Eleanor Saitta, Black Lives Matter Protests, NYC; December 13, 2014. [IMAGE: a photograph of a young Black boy with a beanie is sitting on a middle-aged Black man’s shoulders in a crowd of what appears to be protestors. The boy is holding up his arms in the “hands-up, don’t shoot” gesture.]
Do you see, none of us were ever meant to survive? That is why
everything is exploding as it is now. It does not matter if I love you.
Wear your armor brazenly. It will give you a running start.
— Linda Chavers, “To Black Girls Everywhere”
For many of us at The Offing, #BlackLivesMatter isn’t just a matter of principle. It is a matter of life and death for us as well as so many in our chosen and childhood families. Non-Black editors collaborated with Black members of the editorial staff to select works from our archives in which we found solace, love, and power.

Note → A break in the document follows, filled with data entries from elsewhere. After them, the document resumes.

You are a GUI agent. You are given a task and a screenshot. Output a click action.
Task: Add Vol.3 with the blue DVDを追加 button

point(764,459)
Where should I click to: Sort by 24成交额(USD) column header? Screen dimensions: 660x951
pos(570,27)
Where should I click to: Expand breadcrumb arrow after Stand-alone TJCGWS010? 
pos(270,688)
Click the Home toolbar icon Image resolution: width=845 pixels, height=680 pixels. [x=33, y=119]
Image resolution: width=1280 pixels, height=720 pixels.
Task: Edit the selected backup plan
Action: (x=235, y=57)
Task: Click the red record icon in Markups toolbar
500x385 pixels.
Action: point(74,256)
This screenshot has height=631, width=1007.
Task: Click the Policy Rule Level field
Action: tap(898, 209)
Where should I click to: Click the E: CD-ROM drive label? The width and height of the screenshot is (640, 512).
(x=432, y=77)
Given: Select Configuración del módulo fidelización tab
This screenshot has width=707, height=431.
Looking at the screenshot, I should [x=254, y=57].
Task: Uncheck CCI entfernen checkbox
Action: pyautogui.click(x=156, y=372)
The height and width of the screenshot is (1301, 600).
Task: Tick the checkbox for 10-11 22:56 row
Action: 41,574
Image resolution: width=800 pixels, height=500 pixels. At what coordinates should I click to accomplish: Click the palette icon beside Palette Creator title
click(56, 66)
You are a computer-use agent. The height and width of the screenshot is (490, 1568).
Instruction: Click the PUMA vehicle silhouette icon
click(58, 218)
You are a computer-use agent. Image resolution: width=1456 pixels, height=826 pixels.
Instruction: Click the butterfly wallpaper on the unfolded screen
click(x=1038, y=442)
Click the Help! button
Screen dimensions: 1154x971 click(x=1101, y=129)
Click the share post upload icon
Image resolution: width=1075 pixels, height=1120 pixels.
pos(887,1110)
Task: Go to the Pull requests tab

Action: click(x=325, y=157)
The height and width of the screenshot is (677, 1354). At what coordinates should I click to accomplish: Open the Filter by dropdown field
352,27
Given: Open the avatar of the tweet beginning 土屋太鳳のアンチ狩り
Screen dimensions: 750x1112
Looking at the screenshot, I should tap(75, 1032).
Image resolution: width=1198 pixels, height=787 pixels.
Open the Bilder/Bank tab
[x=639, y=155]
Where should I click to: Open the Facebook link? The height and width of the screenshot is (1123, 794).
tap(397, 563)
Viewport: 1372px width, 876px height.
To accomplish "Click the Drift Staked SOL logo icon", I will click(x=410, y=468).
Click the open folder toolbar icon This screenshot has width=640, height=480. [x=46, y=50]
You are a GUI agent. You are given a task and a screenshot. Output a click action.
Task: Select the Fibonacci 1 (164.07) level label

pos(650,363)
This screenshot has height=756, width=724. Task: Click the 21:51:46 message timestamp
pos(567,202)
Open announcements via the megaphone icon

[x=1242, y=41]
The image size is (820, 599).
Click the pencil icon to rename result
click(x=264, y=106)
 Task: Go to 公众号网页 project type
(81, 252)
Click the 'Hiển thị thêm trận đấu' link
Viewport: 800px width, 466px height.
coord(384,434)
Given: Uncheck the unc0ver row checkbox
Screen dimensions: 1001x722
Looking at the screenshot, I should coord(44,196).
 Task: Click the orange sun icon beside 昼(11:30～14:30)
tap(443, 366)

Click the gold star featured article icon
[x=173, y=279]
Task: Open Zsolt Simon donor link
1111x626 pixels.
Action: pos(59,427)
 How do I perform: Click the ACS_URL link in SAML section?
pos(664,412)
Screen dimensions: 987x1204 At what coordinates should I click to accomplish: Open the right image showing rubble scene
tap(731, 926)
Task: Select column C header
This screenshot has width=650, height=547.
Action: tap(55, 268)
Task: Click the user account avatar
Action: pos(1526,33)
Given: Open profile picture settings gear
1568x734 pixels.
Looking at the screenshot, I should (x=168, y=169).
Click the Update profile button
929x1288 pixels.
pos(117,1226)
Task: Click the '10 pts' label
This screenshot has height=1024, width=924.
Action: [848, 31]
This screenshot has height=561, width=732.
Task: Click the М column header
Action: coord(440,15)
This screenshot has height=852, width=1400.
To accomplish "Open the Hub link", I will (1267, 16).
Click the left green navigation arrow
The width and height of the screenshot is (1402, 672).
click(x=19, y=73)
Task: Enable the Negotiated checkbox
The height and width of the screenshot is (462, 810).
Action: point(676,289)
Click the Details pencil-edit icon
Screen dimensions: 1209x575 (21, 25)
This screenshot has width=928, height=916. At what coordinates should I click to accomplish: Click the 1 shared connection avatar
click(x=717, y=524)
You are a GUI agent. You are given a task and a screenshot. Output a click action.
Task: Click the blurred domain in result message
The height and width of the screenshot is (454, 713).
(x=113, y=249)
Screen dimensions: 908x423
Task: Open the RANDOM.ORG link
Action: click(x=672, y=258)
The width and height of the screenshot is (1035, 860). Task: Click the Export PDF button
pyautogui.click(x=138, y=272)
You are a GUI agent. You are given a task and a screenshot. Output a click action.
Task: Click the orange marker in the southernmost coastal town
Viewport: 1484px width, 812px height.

We introduce these works with a poem composed this week by Associate Poetry Editor and Shade Journal Editor in Chief, Luther Hughes.
[IMAGE: text of a poem “ode to negrophobia.” For an audio recording of the poem, please contact [email protected].]
◆
Schomburg Center for Research in Black Culture, Photographs and Prints Division, The New York Public Library. Discovery of Nat Turner. [IMAGE: An historical-looking art print showing a Black man, Nat Turner, in a forest wearing tattered clothes and taking out a long knife from his side. Across from him is a white man in a hat and a polished outfit pointing a rifle at Nat Turner’s face.]
I don’t know how many mothers walked from the mouth of that summer childless but I could see the old Pizza Hut burning from my window & I could see a cop being dragged into the bushes by the stickup kids & isn’t it funny how art most imitates life when a black body is being drained of it?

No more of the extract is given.